=== Provided records ===

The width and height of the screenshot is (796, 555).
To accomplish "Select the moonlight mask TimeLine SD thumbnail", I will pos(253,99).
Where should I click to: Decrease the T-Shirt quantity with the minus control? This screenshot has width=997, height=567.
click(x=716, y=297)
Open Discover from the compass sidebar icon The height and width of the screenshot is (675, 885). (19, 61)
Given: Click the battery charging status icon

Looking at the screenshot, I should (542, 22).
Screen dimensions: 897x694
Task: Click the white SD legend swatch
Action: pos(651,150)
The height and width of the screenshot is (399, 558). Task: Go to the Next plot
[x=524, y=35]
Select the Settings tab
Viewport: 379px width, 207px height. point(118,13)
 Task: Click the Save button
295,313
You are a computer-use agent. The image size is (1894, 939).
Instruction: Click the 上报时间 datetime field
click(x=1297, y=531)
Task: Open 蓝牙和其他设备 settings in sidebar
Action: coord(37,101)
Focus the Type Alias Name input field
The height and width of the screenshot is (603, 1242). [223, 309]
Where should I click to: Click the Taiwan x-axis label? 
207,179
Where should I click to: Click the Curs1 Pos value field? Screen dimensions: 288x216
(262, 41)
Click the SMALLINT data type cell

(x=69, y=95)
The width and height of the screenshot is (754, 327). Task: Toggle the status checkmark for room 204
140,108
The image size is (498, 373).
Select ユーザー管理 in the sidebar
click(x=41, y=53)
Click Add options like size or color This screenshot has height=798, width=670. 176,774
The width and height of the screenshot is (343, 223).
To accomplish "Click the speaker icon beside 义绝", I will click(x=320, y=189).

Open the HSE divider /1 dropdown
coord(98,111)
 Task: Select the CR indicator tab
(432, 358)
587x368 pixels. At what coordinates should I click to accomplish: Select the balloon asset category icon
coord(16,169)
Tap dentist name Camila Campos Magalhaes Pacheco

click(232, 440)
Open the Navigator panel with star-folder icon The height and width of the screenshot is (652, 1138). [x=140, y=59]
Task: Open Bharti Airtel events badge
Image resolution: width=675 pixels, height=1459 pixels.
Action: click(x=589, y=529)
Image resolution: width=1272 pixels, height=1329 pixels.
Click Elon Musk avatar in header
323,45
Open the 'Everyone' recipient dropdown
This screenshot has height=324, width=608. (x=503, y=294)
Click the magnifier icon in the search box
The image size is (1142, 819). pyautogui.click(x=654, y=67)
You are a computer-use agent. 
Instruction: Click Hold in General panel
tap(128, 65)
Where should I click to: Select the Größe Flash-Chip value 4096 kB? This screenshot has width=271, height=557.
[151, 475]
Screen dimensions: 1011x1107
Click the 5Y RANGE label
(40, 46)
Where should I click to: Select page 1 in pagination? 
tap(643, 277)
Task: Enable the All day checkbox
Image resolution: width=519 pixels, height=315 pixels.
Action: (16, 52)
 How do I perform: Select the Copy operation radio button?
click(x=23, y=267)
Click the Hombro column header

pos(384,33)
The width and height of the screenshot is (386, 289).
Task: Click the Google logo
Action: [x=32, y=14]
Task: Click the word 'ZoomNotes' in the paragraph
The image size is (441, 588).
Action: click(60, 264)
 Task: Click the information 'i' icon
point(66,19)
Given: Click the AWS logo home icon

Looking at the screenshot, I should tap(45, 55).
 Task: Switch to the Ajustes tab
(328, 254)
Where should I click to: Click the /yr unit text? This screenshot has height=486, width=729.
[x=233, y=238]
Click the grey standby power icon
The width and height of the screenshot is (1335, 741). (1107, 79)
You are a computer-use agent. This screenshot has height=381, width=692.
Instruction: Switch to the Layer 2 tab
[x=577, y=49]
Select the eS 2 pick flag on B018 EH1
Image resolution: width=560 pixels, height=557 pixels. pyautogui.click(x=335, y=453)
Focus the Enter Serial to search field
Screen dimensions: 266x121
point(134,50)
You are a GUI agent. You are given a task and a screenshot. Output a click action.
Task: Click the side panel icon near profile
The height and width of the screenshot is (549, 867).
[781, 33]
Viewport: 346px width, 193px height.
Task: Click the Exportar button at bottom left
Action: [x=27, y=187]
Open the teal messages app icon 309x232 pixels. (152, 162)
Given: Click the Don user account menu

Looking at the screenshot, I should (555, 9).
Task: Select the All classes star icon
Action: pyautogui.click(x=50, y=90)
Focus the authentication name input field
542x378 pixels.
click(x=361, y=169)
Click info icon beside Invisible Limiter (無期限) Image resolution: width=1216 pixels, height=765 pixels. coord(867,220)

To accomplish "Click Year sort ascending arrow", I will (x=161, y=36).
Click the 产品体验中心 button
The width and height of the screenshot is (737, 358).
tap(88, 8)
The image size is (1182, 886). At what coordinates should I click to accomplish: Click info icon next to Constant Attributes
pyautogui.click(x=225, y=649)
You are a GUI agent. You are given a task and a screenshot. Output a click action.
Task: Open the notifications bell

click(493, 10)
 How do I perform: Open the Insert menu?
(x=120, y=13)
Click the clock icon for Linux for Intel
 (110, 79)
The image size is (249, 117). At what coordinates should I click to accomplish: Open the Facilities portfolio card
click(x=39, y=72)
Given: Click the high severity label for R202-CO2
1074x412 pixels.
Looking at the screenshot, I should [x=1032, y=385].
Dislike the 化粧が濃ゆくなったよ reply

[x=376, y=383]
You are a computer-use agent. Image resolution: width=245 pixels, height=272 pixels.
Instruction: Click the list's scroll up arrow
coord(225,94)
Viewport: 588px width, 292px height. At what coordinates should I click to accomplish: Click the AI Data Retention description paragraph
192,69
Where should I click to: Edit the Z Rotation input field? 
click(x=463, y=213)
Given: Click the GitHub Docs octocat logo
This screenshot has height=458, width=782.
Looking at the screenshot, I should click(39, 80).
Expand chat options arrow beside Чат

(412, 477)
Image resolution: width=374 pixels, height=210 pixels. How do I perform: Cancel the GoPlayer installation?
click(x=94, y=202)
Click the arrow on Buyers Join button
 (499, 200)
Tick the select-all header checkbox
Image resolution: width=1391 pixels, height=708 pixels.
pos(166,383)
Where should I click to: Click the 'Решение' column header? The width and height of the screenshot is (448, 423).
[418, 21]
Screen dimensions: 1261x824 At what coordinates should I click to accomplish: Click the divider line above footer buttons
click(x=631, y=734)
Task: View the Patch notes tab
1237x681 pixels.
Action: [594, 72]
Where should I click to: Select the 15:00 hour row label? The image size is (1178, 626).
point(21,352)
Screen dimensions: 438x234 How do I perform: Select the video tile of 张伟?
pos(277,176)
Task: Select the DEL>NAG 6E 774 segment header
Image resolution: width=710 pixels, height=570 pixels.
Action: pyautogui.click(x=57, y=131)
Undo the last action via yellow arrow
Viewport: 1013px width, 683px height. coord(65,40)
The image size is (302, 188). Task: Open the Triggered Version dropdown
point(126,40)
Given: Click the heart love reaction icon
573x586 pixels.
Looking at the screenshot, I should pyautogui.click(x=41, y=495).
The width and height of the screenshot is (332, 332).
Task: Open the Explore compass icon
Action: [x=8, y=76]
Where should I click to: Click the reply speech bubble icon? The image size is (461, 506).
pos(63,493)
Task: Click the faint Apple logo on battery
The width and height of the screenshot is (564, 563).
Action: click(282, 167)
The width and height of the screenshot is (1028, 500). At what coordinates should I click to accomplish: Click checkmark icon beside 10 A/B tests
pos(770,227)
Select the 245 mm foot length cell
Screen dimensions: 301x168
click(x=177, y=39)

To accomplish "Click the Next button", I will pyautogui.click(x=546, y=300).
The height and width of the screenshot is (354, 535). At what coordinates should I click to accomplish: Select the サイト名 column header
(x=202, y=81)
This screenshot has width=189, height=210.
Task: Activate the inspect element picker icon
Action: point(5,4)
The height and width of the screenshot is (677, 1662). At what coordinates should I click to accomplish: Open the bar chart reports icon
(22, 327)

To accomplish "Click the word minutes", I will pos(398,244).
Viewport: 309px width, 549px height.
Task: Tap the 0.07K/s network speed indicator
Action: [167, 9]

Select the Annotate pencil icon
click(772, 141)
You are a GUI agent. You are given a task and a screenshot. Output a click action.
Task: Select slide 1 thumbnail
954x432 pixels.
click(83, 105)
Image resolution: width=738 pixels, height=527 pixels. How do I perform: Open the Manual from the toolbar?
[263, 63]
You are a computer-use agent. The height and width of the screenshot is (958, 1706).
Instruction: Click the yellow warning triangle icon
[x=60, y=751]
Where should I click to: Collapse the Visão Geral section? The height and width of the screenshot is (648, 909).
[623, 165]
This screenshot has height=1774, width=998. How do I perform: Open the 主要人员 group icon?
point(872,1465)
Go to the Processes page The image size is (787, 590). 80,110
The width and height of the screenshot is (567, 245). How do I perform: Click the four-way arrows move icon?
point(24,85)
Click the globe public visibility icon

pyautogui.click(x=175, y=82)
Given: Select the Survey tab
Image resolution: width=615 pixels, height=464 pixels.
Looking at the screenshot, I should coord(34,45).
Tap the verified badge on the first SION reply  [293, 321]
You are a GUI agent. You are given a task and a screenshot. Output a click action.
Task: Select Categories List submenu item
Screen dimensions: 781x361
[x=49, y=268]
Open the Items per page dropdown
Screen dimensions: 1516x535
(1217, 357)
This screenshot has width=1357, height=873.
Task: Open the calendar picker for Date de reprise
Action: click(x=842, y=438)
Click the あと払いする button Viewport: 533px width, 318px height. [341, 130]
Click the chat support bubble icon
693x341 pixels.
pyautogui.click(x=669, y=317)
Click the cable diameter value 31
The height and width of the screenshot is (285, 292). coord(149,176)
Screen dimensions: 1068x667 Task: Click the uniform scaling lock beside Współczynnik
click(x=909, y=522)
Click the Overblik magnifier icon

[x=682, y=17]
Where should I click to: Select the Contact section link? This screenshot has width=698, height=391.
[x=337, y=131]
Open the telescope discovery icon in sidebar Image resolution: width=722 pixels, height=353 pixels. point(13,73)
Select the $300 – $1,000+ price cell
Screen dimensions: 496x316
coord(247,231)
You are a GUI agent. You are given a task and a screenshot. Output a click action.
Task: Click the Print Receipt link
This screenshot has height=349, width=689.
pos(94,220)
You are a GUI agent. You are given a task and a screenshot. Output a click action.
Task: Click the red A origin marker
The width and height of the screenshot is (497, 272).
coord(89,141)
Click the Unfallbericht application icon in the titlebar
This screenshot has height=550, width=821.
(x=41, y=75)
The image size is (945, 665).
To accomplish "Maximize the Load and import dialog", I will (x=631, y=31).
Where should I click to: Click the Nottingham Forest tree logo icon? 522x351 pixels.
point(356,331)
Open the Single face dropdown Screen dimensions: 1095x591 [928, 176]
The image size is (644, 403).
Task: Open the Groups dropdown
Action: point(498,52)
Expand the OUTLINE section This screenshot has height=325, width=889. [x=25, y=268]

===

### Goal of the exercise
Copy the entries word for word, from the line with "The width and height of the screenshot is (343, 223)." up to and including the line with "Action: (16, 52)".

### Reply to the exercise
The width and height of the screenshot is (343, 223).
To accomplish "Click the speaker icon beside 义绝", I will click(x=320, y=189).

Open the HSE divider /1 dropdown
coord(98,111)
 Task: Select the CR indicator tab
(432, 358)
587x368 pixels. At what coordinates should I click to accomplish: Select the balloon asset category icon
coord(16,169)
Tap dentist name Camila Campos Magalhaes Pacheco

click(232, 440)
Open the Navigator panel with star-folder icon The height and width of the screenshot is (652, 1138). [x=140, y=59]
Task: Open Bharti Airtel events badge
Image resolution: width=675 pixels, height=1459 pixels.
Action: click(x=589, y=529)
Image resolution: width=1272 pixels, height=1329 pixels.
Click Elon Musk avatar in header
323,45
Open the 'Everyone' recipient dropdown
This screenshot has height=324, width=608. (x=503, y=294)
Click the magnifier icon in the search box
The image size is (1142, 819). pyautogui.click(x=654, y=67)
You are a computer-use agent. 
Instruction: Click Hold in General panel
tap(128, 65)
Where should I click to: Select the Größe Flash-Chip value 4096 kB? This screenshot has width=271, height=557.
[151, 475]
Screen dimensions: 1011x1107
Click the 5Y RANGE label
(40, 46)
Where should I click to: Select page 1 in pagination? 
tap(643, 277)
Task: Enable the All day checkbox
Image resolution: width=519 pixels, height=315 pixels.
Action: (16, 52)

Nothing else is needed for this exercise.